Seth paints houses for a fee of $39 and an hourly rate of $13. Malcolm paints houses for a fee of $55 and an hourly rate of $11.

In how many hours will Seth and Malcolm earn the same amount?

Let's begin by putting together some equations:

Seth has charges $39 and then $13 per hour. Since "hour" is our variable, let's write that as $13h where h = the number of hours.

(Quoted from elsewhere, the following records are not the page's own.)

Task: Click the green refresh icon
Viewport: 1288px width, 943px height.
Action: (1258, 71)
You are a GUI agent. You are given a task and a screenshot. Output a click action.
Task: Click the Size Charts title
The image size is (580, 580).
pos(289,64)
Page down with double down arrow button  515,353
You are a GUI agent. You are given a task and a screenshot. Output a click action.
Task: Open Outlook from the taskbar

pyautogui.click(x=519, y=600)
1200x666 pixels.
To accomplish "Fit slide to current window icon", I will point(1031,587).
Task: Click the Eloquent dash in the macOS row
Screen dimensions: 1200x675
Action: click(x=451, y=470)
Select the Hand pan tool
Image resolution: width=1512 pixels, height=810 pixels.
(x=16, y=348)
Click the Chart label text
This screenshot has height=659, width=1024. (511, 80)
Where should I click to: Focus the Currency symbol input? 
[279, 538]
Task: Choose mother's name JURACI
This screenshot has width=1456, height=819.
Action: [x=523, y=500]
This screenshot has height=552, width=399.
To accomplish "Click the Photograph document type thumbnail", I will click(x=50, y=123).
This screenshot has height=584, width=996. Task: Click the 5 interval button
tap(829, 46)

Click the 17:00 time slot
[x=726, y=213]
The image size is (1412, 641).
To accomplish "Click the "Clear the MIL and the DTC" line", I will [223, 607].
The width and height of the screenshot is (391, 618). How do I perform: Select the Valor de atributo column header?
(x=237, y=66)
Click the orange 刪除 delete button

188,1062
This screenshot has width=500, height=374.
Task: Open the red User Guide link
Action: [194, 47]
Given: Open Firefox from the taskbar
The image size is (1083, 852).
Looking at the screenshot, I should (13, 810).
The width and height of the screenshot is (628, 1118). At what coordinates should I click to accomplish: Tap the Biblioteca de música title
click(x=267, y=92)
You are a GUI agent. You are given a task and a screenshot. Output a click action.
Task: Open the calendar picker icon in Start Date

Seth = 39 + 13h, $39 plus $13 times the number of hours

Malcolm charges $55 and then $11 per hour. So:

Malcolm = 55 + 11h, $55 plus $11 times the number of hours

Our goal is to find out how many hours both have to work before they charge the same amount. So let's set our Seth and Malcolm equations equal to one another.

39 + 13h = 55 + 11h, because we want to solve for h to see the number of hours.

First let's subtract 39 from each side:

(39 + 13h) - 39 = (55 + 11h) - 39

13h = 16 + 11h

Now let's subtract 11h from each side:

(13h) - 11h = (16 + 11h) - 11h

2h = 16

Simplify and solve for h by dividing each side by two:

(2h) / 2 = (16) / 2

h = 8

So Malcolm and Seth would have to work for 8 hours before both earn the same amount. After 8 hours, Seth would earn more than Malcolm. Before 8 hours, Malcolm would earn more than Seth.